I was taken to task the other day for a children's sermon I delivered.  Every Sunday for the children's sermon in two churches I serve, a different child is invited to put something into the "Mystery Box", as long as that something is not alive or dead (!), and bring it to church with them the following Sunday.  It is my job, as the preacher, to say something about that object and tie it into something from the Bible.

A few Sundays ago my son, Jonathan, put a model of a cannon in the Mystery Box.  (He had gotten it during a visit to New Market Battlefield here in Virginia.)  And so I talked about how Christians need to work for peace, but sometimes in this evil world, war is the lesser of two evils.  I noted, as Lewis does, that a centurion once came to Jesus and Jesus did not condemn him for being a soldier or tell him to change his occupation.  Sometimes great evil must be stopped by waging war.

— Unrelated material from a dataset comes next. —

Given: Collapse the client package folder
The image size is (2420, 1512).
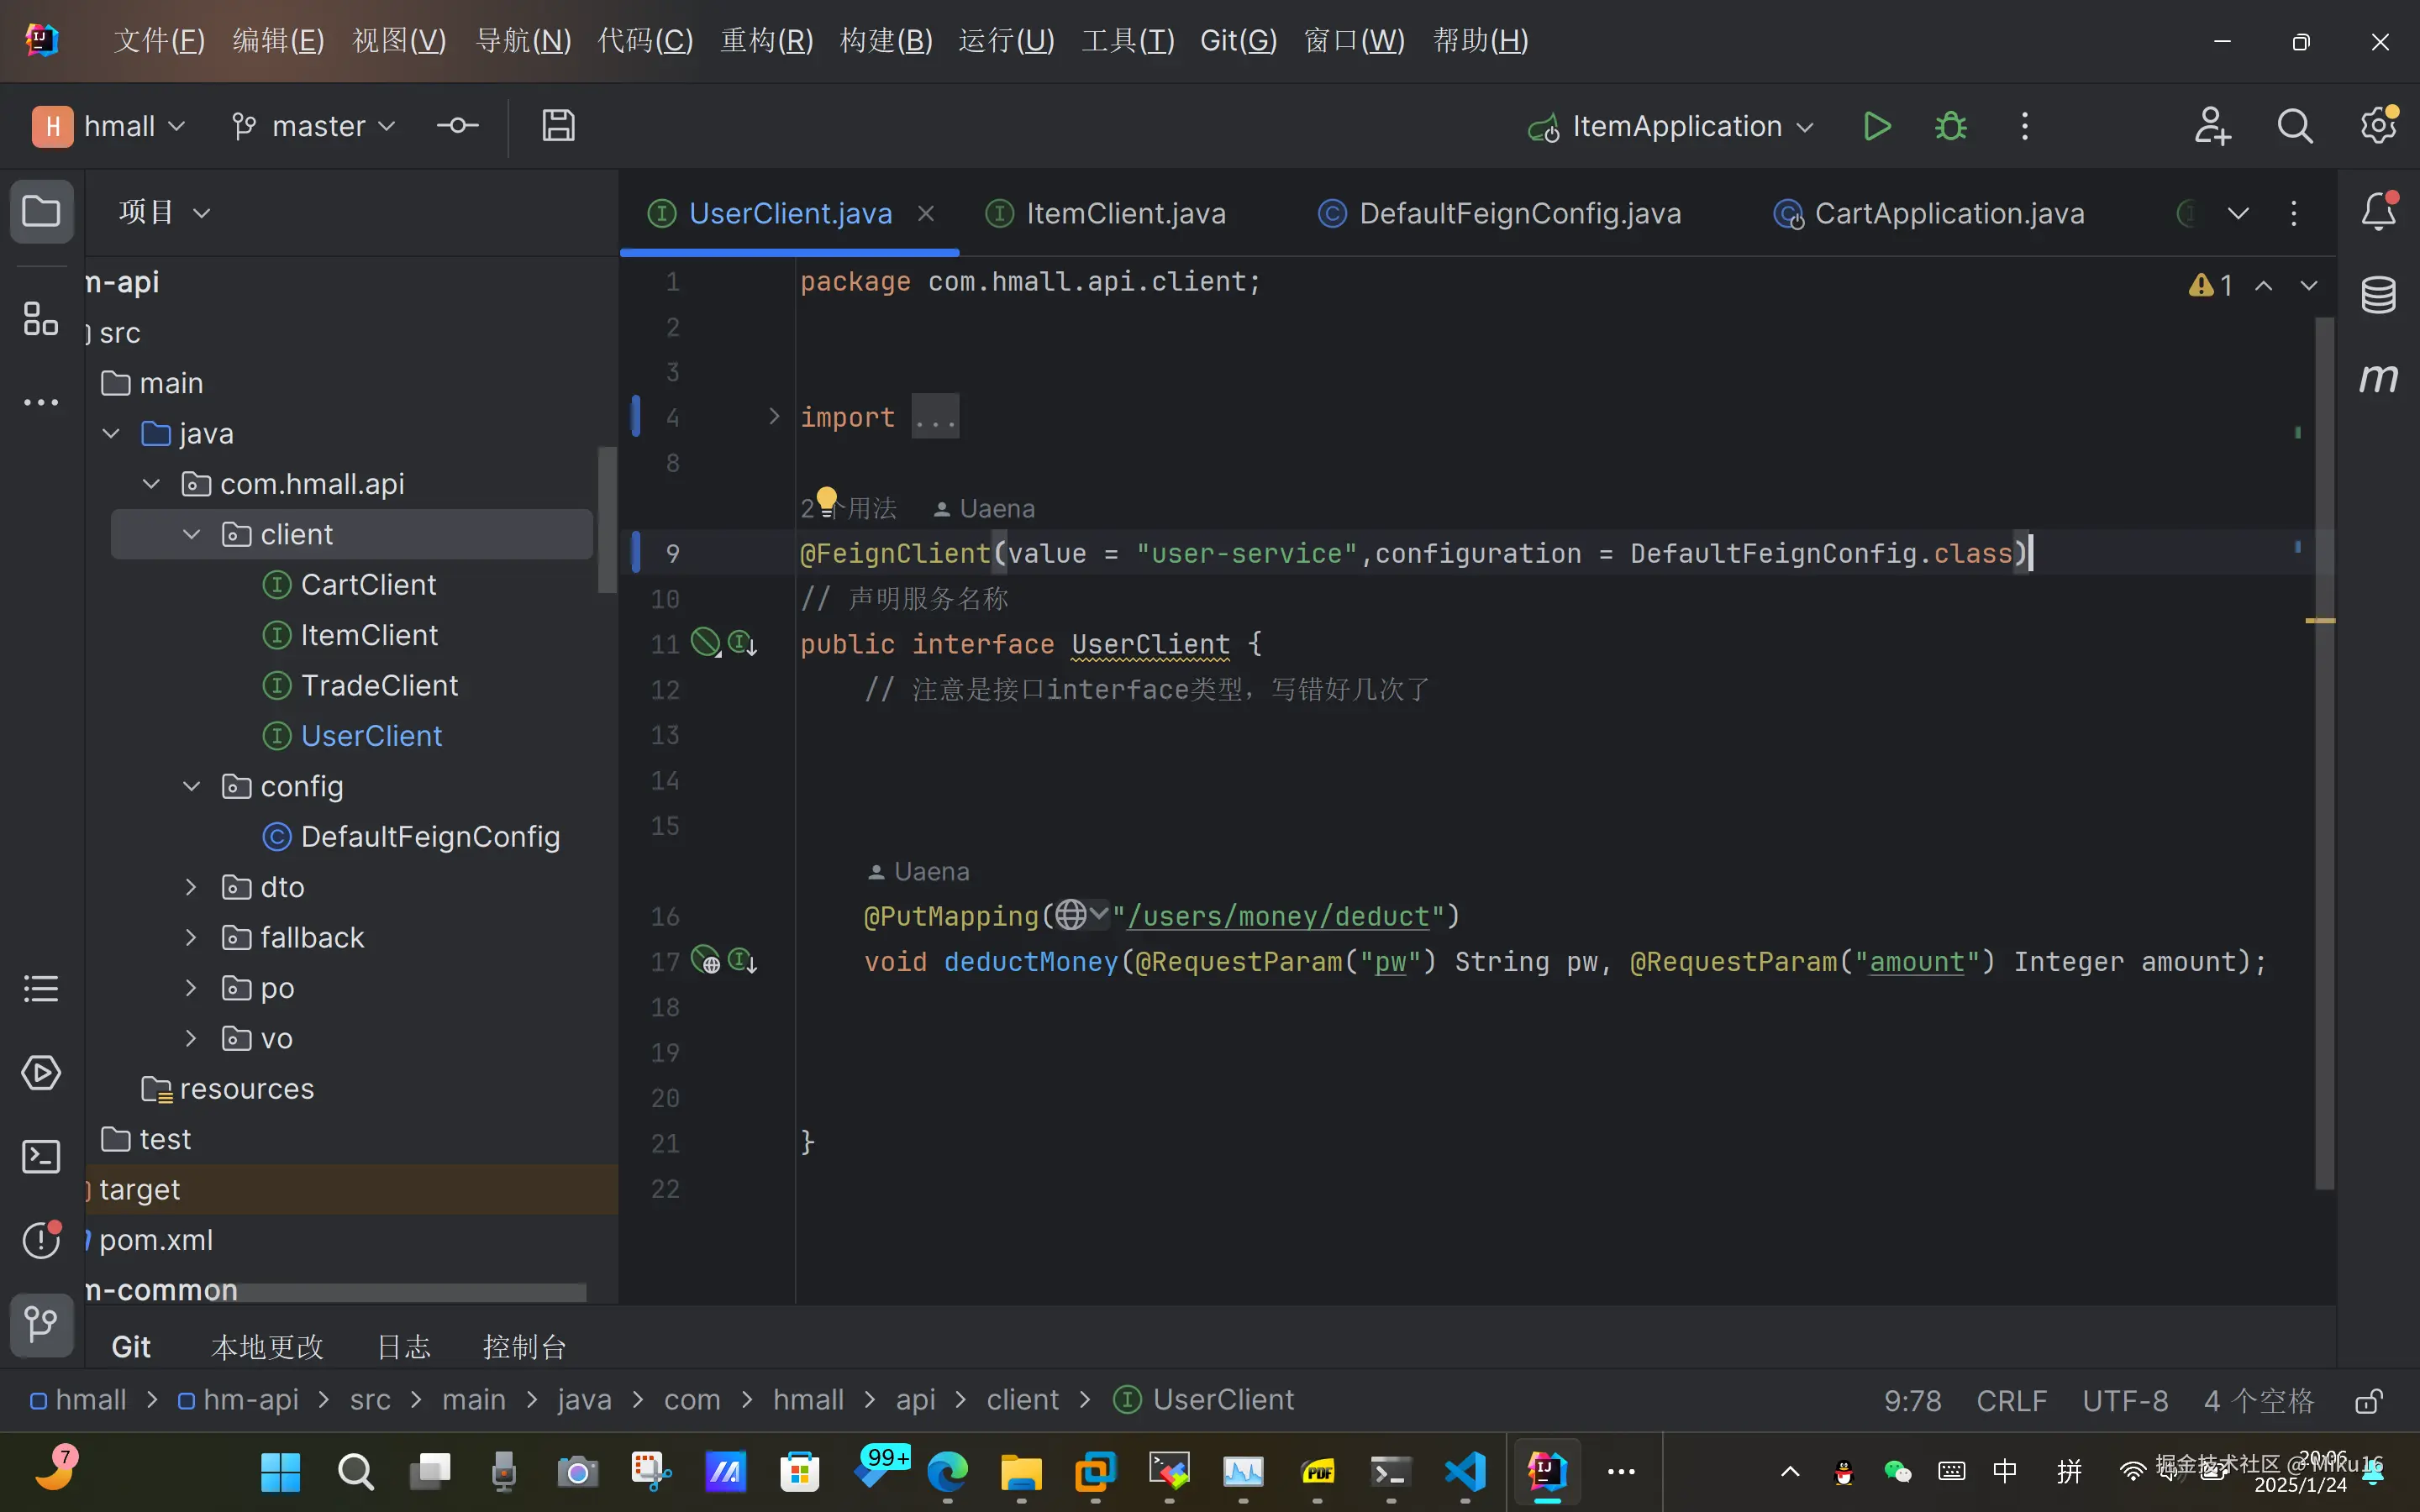Looking at the screenshot, I should (192, 535).
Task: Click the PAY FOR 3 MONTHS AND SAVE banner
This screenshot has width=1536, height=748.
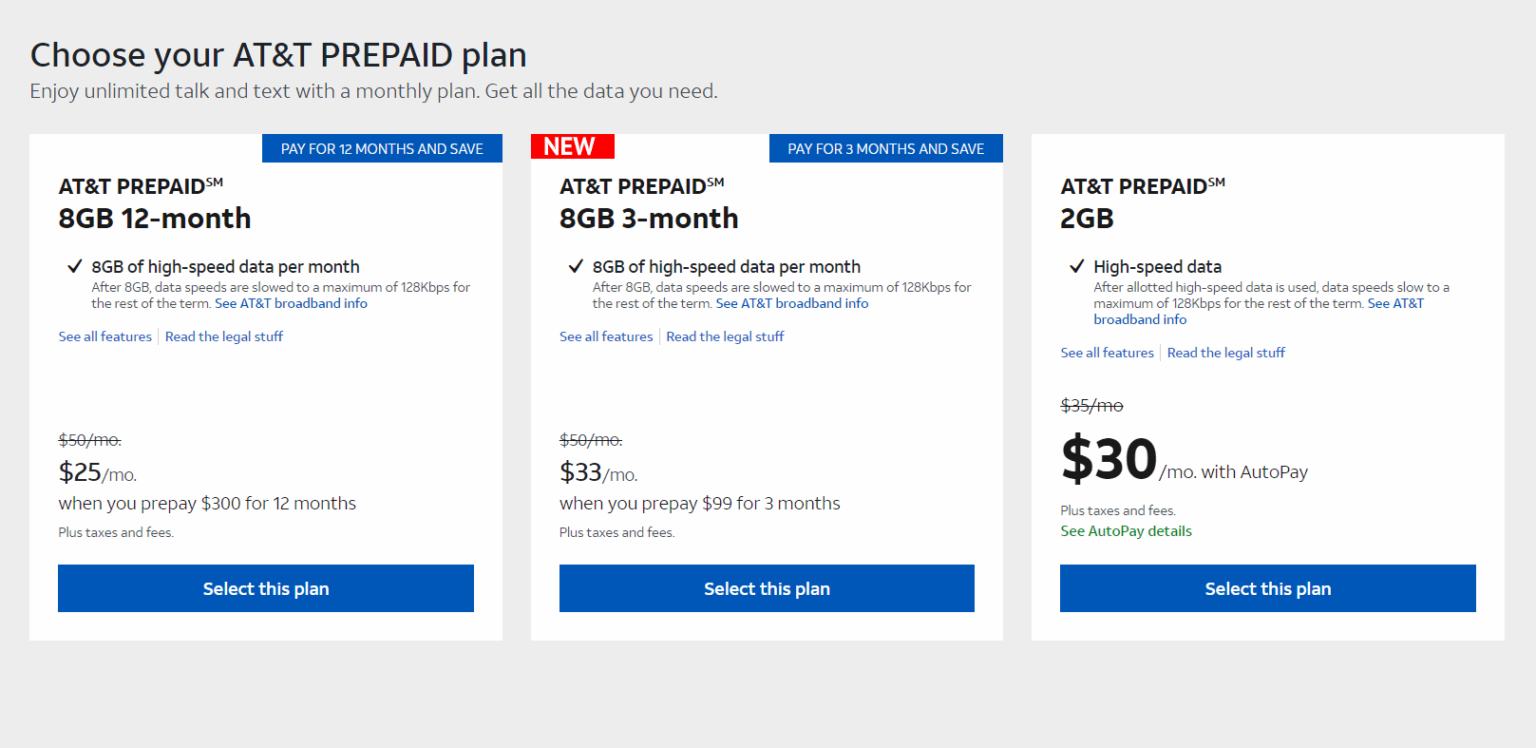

After the service, another pastor, who happened to be visiting our church that day, pulled me aside and told me how he thought what I said was wrong.  He recommended the non-violent resistance of Martin Luther King, Jr. as a better example to follow.  I could not help but agree with him that King's example is an excellent one to follow in many instances.  However, when I asked this other pastor what he would do about Hitler, he had to admit that if ever there was a just war, World War II was that war.  And he admitted that if he had been in Dietrich Bonhoeffer's position he might have participated in an attempt to assassinate Hitler.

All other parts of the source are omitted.